With a melodic melancholy of its chord progressions and Garcia’s trademark plaintive tone, ‘Black Muddy River’ quickly took its place among other Dead classic as one of the band’s best ballads.  Its live debut – during Garcia’s comeback show at Oakland’s Coliseum Arena on December 15, 1986 – also marked the first new offering from the guitarist since he had come out of a diabetic coma late in the previous summer.

            “‘Black Muddy River’ is about the perspective of age and making a decision about the necessity of living in spite of a rough time, and the ravages of anything else that’s going to come at you,” Hunter told Rolling Stone in 1987. “When I wrote it, I was writing about how I felt about being 45 years old and what I’ve been through.  And then when I was done with it, obviously it was for the Dead.”

            In an interview with David Gans the following year, the wordsmith elaborated on the song’s meaning.  “It’s just a good look into the deep, dark well, and the heart resonances in that area.  And a statement of individual freedom, that no matter what happens, I have this black muddy river to walk by. 

            “I hesitate to define for you – I could talk for hours about what I mean by ‘black muddy river’, and I don’t mean a literal river running around,” he continued.  “It’s a deeply meaningful symbol to me, and I think just a little thought into like the archetypal subconscious resonances gives you all the need to know about what we’re talking about here.   And past that you’re setting it in concrete, and just as soon as that’s done, that’s not what it meant at all.”

            The song became as much more meaningful symbol in the Dead pantheon after Garcia made it complete with the addition of music. 

            Hunter had given the words he’d written to Garcia one day during a recording session which took place soon after the guitarist had started to get his musical chops back in the fall of 1986.  The next day, Garcia had sat down at a piano to flesh out the song, and less than two hours later the composition was complete. 

            Though it’s likely that bits of the song’s lyrics were influenced by a variety of sources, the suggestion of a man laying himself to rest would eventually serve as the final precursor to Garcia’s death in 1995 after he had chosen to revive the song earlier that year following an almost four-year absence.

            “When the last rose of summer pricks my finger,” Jerry sang during a rare two-song encore that had also featured the Lesh/Hunter eulogy ‘Box of Rain’, “And the hot sun chills me to the bone/When I can’t hear the song for the singer/And I can’t tell my pillow from a stone.”
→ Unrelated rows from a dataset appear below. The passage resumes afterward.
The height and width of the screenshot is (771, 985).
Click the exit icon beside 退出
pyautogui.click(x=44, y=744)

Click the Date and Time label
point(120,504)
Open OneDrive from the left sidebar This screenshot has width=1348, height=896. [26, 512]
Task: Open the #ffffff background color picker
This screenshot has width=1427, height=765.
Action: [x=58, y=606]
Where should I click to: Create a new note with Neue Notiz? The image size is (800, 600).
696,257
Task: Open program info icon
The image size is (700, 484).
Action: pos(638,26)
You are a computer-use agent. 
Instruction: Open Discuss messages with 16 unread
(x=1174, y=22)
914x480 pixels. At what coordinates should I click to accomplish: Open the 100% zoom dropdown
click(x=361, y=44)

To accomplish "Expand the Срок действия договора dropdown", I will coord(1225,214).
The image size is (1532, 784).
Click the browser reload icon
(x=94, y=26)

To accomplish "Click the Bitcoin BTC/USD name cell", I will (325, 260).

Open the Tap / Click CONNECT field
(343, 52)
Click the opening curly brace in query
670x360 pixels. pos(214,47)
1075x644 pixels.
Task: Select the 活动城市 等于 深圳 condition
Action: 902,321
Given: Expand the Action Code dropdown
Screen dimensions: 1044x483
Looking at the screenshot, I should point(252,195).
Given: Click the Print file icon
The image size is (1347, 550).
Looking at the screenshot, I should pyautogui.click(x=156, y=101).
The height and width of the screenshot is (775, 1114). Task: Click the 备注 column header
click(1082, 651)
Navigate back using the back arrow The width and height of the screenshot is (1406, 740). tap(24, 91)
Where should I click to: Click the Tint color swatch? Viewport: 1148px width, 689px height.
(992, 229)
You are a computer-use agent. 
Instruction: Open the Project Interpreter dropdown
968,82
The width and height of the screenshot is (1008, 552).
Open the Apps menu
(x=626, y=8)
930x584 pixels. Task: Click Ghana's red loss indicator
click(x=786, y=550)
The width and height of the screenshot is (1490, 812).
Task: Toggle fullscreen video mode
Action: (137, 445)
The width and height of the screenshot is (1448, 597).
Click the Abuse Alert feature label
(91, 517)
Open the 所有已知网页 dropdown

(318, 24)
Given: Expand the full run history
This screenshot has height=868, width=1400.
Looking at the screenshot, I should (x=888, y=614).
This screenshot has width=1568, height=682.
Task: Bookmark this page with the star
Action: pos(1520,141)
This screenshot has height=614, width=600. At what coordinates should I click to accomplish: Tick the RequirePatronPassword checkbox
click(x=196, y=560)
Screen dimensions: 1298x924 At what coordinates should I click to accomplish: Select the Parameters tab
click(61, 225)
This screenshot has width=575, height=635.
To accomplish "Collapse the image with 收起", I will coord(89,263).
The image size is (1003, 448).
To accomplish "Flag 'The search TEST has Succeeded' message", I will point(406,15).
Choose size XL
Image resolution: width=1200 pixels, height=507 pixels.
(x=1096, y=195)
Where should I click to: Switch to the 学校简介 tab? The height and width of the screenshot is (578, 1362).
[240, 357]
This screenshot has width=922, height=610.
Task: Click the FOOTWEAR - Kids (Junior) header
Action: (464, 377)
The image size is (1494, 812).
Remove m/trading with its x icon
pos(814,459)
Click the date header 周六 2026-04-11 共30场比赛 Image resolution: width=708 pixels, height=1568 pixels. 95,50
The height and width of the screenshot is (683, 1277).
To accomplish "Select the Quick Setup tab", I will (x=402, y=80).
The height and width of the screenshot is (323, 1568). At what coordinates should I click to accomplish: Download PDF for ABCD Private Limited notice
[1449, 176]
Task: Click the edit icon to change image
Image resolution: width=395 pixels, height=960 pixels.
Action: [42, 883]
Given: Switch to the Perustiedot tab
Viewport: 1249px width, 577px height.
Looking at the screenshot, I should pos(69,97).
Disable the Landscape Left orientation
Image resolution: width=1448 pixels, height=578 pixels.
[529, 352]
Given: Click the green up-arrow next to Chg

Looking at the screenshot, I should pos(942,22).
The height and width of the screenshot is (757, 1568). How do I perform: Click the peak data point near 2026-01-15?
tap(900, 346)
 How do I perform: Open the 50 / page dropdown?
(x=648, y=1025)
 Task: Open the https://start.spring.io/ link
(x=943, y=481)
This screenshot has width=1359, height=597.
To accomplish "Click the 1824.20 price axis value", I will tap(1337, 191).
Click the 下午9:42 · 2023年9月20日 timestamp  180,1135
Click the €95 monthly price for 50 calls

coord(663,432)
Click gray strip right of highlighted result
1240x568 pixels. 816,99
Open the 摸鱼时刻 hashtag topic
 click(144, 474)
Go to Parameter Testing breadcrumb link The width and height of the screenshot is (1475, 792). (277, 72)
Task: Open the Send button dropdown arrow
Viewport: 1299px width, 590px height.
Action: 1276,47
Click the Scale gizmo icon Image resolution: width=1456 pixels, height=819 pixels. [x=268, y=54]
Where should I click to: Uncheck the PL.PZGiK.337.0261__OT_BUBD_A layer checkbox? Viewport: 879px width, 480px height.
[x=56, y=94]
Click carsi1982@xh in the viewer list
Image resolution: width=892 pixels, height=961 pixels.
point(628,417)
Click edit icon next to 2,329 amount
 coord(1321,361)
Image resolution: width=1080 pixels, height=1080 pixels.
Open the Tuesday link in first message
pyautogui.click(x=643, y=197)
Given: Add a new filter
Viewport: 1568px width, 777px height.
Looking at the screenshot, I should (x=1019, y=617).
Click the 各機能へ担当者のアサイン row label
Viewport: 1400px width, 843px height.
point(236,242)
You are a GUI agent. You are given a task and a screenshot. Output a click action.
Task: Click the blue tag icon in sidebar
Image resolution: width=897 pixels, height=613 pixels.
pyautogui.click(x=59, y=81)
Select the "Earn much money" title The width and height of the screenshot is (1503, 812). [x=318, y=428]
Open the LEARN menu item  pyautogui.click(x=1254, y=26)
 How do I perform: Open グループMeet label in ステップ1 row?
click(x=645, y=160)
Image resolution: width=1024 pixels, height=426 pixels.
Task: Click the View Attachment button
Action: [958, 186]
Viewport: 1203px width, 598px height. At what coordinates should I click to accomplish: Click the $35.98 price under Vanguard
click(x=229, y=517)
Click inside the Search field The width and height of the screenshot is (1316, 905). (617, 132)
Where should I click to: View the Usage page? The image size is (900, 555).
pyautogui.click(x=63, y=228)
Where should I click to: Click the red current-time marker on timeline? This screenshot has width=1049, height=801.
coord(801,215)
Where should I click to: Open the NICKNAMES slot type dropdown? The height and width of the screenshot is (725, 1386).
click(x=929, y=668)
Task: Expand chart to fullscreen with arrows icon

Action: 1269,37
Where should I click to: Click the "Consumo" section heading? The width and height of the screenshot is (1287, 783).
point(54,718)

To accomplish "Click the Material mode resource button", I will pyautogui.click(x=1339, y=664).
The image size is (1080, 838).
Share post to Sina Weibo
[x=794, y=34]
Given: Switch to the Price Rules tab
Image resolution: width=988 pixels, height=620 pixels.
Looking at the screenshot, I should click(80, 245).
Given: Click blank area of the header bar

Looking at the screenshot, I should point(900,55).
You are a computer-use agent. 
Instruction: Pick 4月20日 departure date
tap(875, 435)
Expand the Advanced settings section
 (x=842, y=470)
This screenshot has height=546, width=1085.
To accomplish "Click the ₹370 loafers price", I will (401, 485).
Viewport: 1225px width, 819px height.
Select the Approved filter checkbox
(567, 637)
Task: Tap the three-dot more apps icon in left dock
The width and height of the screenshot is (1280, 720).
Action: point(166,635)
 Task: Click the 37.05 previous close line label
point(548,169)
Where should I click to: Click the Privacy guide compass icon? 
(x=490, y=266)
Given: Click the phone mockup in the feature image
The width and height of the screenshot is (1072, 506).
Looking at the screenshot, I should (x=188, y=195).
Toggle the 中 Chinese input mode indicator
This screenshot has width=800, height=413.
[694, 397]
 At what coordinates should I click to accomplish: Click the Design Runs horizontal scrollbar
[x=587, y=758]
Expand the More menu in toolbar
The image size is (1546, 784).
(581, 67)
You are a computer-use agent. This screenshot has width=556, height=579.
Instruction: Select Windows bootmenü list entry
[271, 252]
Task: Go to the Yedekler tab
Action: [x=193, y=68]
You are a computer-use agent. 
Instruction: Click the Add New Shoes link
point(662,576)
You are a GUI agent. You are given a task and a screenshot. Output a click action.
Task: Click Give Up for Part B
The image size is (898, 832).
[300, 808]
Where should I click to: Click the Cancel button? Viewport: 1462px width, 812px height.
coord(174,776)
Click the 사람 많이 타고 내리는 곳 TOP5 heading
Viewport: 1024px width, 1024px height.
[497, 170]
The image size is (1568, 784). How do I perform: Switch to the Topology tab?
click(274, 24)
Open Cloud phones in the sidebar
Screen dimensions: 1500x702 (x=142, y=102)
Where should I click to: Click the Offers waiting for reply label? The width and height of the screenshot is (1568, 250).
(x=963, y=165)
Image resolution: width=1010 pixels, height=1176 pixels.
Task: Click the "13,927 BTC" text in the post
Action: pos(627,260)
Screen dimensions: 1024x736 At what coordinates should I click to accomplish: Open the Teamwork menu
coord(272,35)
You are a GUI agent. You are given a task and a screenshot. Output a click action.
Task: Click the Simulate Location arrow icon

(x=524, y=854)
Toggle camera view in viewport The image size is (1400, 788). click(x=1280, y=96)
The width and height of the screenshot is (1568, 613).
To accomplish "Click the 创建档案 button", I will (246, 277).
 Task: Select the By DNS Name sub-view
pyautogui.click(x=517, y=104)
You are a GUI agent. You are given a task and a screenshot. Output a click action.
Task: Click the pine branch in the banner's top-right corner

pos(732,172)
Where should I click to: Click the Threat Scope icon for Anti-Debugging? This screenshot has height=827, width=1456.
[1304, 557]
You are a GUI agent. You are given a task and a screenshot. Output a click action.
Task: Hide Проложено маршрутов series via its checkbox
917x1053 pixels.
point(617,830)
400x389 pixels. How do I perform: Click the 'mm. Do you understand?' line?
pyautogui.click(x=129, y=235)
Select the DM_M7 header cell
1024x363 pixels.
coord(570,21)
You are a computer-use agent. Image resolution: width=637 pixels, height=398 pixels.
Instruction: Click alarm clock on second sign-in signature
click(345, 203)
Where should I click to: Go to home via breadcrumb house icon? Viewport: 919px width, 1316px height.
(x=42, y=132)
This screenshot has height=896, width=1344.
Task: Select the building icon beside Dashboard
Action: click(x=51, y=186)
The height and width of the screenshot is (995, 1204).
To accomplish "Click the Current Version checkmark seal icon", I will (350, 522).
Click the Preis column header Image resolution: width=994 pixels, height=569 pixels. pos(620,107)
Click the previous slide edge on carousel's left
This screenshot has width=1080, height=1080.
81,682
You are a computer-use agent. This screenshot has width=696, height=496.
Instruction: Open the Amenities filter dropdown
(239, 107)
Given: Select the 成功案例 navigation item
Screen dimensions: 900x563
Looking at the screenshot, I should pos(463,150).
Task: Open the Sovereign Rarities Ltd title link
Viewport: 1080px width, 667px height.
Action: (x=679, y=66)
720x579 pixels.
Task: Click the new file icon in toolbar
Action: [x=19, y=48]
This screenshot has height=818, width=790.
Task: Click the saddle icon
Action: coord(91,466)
            The last words that Garcia would ever sing in public before his gracious musical gift was transformed into a harmony to envelop the cosmos seems to have been a logical choice with which to bid the world farewell.  “I will walk alone by the black muddy river/And listen to the ripples as they moan,” he informed the unsuspecting crowd at Chicago’s Soldier Field on July 9, 1995, evoking images from the past such as ‘Ripple’ and ‘Brokedown Palace’ as he delivered the final moments of the Dead’s swan song performance:  “I will walk alone by the black muddy river/And sing me a song of my own.”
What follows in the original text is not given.